Given a set of returns, say 500 days, and a fixed portfolio construction, you can derive the 500 daily portfolio valuation changes.
You can easily measure the mean and variance of these valuation changes. Since this is a sample you are interested in the confidence of your estimators (i.e. the mean and variance).
One method that is often used is a resampling procedure called bootstrap sampling. Perform 1000 simulations by selecting 500 datapoinst from the original 500 datapoints (WITH replacement).
Each of the 1000 simulations will yield a different mean and different variance. You can estimate the variance of the means and the variance of the variances from this data.
You can read a little more about pros and cons of bootstrap sampling over at wikipedia.
A coin toss
Personally I think bootstrap sampling is an underappreciated/underused area of statistics.

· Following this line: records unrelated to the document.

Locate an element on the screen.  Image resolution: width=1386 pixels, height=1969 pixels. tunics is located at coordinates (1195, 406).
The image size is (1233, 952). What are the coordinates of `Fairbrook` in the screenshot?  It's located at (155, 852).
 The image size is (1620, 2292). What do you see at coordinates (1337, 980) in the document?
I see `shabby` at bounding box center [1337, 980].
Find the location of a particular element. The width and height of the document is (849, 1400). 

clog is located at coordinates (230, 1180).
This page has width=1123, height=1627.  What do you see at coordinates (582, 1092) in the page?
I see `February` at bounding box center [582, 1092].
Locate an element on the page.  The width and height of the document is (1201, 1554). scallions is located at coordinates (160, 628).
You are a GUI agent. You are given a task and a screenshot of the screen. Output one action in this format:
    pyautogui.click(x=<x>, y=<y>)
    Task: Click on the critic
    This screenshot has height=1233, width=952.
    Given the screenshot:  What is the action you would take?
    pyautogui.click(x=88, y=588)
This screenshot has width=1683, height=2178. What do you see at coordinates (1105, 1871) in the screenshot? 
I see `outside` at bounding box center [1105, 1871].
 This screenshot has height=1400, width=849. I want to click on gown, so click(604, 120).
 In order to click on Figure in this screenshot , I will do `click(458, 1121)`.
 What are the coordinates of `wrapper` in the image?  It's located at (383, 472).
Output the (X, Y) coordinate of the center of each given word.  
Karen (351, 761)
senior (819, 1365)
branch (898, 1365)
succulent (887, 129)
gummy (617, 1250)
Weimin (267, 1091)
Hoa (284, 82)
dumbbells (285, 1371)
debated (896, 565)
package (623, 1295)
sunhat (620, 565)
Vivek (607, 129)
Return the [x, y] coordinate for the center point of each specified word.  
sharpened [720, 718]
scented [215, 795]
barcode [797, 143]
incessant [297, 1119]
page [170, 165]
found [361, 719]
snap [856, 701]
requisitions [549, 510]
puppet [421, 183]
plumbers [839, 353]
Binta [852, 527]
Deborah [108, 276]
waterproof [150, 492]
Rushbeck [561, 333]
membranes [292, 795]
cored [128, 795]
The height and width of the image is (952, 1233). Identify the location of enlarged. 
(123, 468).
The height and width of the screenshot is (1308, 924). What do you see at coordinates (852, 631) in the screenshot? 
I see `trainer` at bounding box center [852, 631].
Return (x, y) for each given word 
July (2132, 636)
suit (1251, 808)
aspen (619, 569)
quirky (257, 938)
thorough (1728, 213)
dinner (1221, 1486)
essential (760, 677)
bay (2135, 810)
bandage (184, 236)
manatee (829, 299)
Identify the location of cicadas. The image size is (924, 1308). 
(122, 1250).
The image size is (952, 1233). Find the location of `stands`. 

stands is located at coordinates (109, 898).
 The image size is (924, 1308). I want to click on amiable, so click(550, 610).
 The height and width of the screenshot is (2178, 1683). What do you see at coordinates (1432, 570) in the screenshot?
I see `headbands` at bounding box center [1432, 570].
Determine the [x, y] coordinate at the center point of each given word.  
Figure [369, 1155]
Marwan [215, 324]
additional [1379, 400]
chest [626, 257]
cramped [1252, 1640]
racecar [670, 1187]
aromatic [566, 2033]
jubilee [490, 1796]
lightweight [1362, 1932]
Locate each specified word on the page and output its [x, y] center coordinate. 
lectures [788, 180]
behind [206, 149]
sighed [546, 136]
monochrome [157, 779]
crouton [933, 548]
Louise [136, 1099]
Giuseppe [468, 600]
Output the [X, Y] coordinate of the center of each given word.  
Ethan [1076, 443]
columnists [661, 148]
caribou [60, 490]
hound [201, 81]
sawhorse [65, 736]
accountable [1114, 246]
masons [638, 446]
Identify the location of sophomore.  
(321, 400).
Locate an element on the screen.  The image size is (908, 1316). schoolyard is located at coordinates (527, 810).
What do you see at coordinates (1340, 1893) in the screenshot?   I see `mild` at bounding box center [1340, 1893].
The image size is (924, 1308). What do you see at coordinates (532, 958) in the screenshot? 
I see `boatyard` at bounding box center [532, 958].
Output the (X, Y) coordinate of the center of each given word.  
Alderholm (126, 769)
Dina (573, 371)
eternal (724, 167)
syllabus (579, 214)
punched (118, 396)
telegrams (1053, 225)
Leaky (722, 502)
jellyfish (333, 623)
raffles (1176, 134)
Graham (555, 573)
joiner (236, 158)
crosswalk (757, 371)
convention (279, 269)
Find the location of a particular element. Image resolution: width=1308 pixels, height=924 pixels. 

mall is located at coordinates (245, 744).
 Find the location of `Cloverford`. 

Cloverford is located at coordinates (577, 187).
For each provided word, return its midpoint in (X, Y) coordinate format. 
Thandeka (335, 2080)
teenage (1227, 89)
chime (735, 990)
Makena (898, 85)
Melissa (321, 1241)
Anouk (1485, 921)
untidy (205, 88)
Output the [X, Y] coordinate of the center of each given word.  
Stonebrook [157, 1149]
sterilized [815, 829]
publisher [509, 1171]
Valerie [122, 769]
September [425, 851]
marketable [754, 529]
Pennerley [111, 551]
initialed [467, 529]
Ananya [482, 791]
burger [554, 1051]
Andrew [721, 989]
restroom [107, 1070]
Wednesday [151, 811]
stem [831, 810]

Let me give highlight a simple example.
Suppose you toss a coin 20 times and receive the result:
1 1 0 1 0 0 0 1 1 1 1 0 1 0 0 1 0 1 0 1
What does that tell us? It tells us the mean is 0.55 and the variance is 0.26.
But could my mean be wrong and how wrong could it be?
In this scenario we know the true probability of a coin toss is 50% and the distribution is binomial. But consider plotting the real and parametric distributions of outcomes compared with 200 bootstrap samples of 20 datapoints with replacement:
I think that's a powerful result from such a simple technique.